> WHAT TO PRODUCE:
Scan the data below for the string "will". Show every line where it turns up.

Saved entries:
********
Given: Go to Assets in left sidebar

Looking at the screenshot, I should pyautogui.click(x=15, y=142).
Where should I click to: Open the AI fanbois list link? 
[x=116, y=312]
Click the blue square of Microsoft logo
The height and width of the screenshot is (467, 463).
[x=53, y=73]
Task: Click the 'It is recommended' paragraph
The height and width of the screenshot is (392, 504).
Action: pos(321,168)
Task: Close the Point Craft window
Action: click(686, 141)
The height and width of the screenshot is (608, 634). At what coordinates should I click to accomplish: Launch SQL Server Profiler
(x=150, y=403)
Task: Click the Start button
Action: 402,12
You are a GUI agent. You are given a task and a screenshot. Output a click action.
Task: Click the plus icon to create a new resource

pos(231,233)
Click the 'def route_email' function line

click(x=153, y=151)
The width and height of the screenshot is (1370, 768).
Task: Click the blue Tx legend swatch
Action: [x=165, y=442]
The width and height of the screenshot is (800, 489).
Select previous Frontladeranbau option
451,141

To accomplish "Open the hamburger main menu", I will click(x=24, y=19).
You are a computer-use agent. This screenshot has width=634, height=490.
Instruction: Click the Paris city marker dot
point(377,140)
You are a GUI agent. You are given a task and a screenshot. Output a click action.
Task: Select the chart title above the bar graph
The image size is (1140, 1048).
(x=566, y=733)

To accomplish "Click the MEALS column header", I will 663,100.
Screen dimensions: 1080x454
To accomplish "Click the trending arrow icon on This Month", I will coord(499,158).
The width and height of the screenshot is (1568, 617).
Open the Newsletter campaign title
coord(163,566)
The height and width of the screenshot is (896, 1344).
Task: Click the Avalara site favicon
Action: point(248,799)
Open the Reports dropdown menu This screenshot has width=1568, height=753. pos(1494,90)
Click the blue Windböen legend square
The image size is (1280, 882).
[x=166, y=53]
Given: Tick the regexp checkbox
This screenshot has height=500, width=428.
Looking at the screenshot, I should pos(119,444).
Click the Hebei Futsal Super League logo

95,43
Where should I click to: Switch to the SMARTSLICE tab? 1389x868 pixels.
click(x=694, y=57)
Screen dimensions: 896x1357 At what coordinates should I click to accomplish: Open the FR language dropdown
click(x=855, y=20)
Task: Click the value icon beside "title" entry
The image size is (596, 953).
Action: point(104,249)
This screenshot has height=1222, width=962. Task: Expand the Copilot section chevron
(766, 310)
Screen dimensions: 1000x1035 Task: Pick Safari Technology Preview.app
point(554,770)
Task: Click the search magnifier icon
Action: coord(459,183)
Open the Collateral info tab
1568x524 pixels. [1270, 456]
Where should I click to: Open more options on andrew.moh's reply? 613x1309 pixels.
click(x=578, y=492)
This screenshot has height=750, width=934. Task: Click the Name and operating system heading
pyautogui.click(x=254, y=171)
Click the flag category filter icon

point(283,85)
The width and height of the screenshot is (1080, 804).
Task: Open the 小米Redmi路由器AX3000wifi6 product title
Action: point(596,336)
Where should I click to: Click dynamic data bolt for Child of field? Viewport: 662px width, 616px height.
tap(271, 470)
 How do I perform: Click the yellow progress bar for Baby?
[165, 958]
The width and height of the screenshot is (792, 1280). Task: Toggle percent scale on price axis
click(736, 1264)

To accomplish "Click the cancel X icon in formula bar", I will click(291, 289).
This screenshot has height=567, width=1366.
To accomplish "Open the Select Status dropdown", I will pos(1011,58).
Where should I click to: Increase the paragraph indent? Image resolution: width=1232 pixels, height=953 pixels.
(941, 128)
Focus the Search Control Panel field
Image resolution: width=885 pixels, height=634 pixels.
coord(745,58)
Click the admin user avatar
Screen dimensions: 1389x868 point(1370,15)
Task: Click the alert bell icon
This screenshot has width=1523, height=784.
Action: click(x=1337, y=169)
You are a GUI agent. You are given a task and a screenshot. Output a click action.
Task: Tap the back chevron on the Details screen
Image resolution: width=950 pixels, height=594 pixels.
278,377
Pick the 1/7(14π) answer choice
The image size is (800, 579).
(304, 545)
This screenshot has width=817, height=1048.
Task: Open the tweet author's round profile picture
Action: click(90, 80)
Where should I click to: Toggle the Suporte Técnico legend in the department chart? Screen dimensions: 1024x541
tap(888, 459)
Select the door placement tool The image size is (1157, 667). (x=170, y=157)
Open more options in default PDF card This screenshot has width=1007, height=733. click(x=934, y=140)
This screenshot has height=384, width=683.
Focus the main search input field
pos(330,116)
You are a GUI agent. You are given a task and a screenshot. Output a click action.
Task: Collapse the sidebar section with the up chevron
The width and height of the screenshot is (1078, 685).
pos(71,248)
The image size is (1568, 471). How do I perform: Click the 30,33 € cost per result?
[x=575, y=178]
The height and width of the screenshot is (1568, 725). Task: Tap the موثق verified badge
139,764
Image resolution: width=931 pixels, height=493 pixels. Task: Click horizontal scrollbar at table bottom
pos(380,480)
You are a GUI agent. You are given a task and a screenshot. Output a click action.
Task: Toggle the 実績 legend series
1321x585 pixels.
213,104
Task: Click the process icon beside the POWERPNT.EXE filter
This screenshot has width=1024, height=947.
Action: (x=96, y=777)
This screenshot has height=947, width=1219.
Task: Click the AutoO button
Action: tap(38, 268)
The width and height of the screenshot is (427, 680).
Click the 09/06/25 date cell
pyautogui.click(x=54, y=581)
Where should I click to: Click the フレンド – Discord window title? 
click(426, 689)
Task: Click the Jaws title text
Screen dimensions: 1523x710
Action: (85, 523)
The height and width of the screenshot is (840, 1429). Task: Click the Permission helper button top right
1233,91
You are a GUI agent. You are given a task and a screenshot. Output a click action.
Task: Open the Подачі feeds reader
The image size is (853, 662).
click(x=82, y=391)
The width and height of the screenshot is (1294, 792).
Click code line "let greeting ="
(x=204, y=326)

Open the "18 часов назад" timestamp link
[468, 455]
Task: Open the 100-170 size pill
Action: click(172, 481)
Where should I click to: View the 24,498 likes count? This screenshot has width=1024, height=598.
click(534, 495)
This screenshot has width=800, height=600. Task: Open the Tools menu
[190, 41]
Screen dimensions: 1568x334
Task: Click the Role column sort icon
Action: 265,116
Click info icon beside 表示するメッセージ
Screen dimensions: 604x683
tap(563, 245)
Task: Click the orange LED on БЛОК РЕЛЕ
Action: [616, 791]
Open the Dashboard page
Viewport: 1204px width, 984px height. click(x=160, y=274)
********
> RESPONSE TO THIS TASK:
To accomplish "Open the hamburger main menu", I will click(x=24, y=19).
To accomplish "Click the MEALS column header", I will 663,100.
To accomplish "Click the trending arrow icon on This Month", I will coord(499,158).
To accomplish "Click the cancel X icon in formula bar", I will click(291, 289).
To accomplish "Open the Select Status dropdown", I will pos(1011,58).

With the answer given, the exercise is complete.